103 In her wide ranging and somewhat unstructured discussion of the plaintiff's work capacity and employment limitations Ms Schneider considered the plaintiff's capacity to perform a range of possible occupational pursuits having regard to factors such as his medical conditions, his education, experience, literacy and work history. She concluded (in all the circumstances I think correctly) that:
"... based on the medical information available, his lack of educational attainment that has ill-equipped him for alternative work, a dearth of usable transferable work skills and his lack of suitability for vocational retraining due to his learning disability, back pain and his limited postural and functional capacity coupled with severe Obstructive Sleep Apnoea, I am convinced that 56-year-old Australian, Mr. Stephen Bird has 'no current work capacity' for casual, part-time, full-time or self- employment.
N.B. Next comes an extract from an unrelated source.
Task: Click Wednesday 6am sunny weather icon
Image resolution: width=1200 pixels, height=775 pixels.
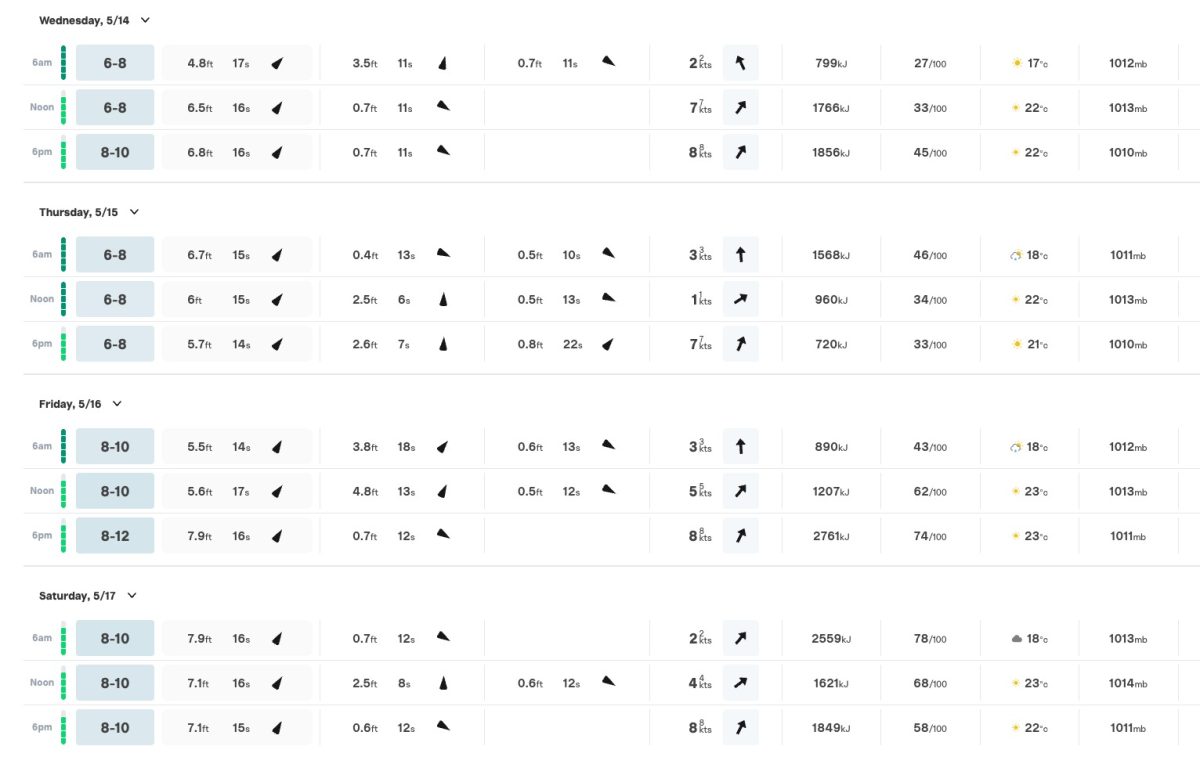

Moreover, I suspect that he will most likely remain very considerably disadvantaged and unemployable for the indefinite future."[52]
[52] PCB 97.
104 In deciding this application I have endeavoured to separate any physical restrictions specifically arising from unrelated medical conditions[53] from those restrictions to which impairment of his lower back materially contributes (whether alone or in combination with any restrictions caused by his respiratory impairment). In summary, based on all the evidence, I think it reasonable to accept that:
[53] As for example the likely impact on his mobility of the unrelated conditions affecting his right knee and left thigh.
(a)
the plaintiff's poor literacy skills and education, his lack of specialist work skills and his physical limitations particularly due to his lower back and respiratory problems when combined with his age probably preclude any formal occupational retraining;
(b)
putting to one side any of the consequences of any other conditions as at the date of hearing, impairment of the plaintiff’s lower back has probably deprived him of any current capacity to return to his pre-injury employment as a commercial delivery driver;
(c) his education, experience and work history probably only qualify the
plaintiff for unskilled and semi-skilled occupations; and
(d) putting to one side the plaintiff's respiratory condition, by reason of his lower back injury the plaintiff is currently and probably permanently unfit to work in or retrain for any form of employment. 105 Accordingly, the plaintiff has proved an inability to be retrained; he has satisfied me that he has a permanent loss of capacity of 40% or more[54] and, that when judged by comparison with other cases in the range of possible losses of body function, the loss of earning capacity consequence flowing from the aggravation injury to his lower back is probably permanent and is fairly described as being at least very considerable..
[54] s134AB(38)(i) and (ii).
Orders 106 In these circumstances, I propose to make an order granting leave to the plaintiff to commence proceedings against the defendant in respect of pain and suffering and pecuniary loss damages for injury suffered by him in the course of his employment with the defendant on 2 July 2003. I will hear from the parties as to the making of appropriate orders.